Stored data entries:
::::

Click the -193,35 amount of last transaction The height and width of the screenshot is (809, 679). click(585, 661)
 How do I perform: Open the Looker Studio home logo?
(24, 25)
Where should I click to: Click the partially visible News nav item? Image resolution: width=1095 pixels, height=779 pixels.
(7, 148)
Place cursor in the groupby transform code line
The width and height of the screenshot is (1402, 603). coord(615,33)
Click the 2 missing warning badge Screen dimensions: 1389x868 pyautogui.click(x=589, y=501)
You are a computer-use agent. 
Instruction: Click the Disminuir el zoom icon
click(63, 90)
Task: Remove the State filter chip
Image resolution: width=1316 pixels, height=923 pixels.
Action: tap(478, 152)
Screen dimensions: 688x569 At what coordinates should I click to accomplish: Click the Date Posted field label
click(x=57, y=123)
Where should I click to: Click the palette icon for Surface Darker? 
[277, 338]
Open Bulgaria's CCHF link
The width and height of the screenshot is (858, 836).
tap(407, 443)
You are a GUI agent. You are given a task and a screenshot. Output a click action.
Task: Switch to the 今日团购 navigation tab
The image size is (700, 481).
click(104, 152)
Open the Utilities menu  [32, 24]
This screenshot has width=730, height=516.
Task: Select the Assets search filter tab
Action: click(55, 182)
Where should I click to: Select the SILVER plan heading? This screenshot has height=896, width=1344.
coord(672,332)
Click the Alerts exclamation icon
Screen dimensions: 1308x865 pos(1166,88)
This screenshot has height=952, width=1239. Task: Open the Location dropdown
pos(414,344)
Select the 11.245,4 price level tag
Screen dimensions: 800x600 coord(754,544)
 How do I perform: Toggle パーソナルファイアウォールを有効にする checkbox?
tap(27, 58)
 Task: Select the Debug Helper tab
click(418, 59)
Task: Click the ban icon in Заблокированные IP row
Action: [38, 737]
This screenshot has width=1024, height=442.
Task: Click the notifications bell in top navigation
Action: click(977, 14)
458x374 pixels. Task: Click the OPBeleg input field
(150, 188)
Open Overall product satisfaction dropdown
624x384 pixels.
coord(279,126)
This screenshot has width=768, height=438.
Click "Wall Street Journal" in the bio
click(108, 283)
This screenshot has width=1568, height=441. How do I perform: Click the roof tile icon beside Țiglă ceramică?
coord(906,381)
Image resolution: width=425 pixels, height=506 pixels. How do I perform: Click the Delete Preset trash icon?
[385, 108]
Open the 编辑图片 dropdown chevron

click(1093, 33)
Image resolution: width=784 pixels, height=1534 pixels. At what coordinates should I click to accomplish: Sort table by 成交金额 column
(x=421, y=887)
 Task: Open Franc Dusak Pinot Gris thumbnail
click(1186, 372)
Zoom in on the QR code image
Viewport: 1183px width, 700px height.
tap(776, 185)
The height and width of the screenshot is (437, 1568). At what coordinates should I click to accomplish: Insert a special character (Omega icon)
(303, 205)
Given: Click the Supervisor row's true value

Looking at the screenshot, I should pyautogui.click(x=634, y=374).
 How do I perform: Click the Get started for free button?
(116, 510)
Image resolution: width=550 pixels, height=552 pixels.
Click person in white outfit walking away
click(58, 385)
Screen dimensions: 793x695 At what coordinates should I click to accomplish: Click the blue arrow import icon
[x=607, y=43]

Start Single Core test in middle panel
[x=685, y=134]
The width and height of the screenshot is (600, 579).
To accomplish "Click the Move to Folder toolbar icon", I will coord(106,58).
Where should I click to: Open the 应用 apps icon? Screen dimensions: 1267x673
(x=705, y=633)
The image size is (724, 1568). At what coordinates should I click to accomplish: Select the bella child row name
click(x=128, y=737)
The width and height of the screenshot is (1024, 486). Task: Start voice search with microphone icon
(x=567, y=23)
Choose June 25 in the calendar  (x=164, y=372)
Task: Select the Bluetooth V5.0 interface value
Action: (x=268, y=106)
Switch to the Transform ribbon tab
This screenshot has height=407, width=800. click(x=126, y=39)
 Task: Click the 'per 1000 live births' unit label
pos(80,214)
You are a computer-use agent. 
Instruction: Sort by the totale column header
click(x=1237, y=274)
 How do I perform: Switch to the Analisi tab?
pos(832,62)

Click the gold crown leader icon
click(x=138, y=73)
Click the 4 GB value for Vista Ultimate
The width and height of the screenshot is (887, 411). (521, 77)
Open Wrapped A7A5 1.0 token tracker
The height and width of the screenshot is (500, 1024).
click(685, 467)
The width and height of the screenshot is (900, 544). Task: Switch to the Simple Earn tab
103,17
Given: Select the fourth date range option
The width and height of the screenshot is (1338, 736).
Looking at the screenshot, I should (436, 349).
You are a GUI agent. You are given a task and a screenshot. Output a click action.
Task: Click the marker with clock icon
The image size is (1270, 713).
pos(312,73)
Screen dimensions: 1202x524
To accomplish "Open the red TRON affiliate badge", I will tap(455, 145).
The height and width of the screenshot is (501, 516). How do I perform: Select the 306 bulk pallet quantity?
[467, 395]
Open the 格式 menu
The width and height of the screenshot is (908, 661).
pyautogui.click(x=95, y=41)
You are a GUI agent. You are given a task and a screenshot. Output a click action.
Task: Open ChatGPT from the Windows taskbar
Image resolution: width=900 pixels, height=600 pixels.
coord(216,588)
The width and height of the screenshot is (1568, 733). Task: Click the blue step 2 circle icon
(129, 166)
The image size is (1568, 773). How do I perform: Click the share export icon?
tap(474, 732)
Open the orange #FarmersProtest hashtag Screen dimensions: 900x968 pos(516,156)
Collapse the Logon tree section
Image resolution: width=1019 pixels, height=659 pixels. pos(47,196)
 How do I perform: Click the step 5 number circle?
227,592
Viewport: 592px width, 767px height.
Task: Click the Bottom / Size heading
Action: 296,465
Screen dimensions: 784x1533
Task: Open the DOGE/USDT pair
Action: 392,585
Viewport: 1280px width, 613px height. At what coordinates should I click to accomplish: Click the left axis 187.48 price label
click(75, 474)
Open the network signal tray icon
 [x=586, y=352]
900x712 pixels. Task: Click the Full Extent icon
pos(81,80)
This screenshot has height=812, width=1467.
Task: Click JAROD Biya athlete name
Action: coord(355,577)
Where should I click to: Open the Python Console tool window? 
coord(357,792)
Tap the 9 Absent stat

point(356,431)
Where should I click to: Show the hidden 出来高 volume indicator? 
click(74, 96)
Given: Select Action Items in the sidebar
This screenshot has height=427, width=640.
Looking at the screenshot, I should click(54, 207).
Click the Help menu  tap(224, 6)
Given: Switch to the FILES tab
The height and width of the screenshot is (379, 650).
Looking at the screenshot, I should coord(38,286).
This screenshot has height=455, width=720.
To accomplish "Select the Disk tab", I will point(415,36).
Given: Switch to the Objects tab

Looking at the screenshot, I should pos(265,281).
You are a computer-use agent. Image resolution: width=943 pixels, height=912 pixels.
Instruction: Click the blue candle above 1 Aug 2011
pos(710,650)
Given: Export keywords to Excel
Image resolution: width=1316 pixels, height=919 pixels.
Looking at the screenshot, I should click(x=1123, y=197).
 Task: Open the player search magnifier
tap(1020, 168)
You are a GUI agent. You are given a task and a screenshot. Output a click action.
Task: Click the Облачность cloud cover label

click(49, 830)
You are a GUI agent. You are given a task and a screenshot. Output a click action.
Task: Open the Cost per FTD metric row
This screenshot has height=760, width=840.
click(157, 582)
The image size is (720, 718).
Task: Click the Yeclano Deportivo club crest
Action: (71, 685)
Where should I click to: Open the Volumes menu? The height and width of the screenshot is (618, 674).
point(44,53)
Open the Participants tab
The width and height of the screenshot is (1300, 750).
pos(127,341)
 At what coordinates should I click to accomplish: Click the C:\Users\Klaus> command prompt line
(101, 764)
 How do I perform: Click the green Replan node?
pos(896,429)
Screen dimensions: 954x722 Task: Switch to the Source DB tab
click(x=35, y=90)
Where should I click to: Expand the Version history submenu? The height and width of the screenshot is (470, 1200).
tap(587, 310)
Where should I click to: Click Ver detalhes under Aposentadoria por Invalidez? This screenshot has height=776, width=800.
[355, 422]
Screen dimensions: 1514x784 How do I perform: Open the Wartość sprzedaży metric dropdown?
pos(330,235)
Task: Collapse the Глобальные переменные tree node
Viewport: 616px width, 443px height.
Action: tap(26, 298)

::::

Problem description —
Please copy only the lines from the one with "Where should I click to: Expand" through the final line of the records above, both ends included.

Worked solution —
Where should I click to: Expand the Version history submenu? The height and width of the screenshot is (470, 1200).
tap(587, 310)
Where should I click to: Click Ver detalhes under Aposentadoria por Invalidez? This screenshot has height=776, width=800.
[355, 422]
Screen dimensions: 1514x784 How do I perform: Open the Wartość sprzedaży metric dropdown?
pos(330,235)
Task: Collapse the Глобальные переменные tree node
Viewport: 616px width, 443px height.
Action: tap(26, 298)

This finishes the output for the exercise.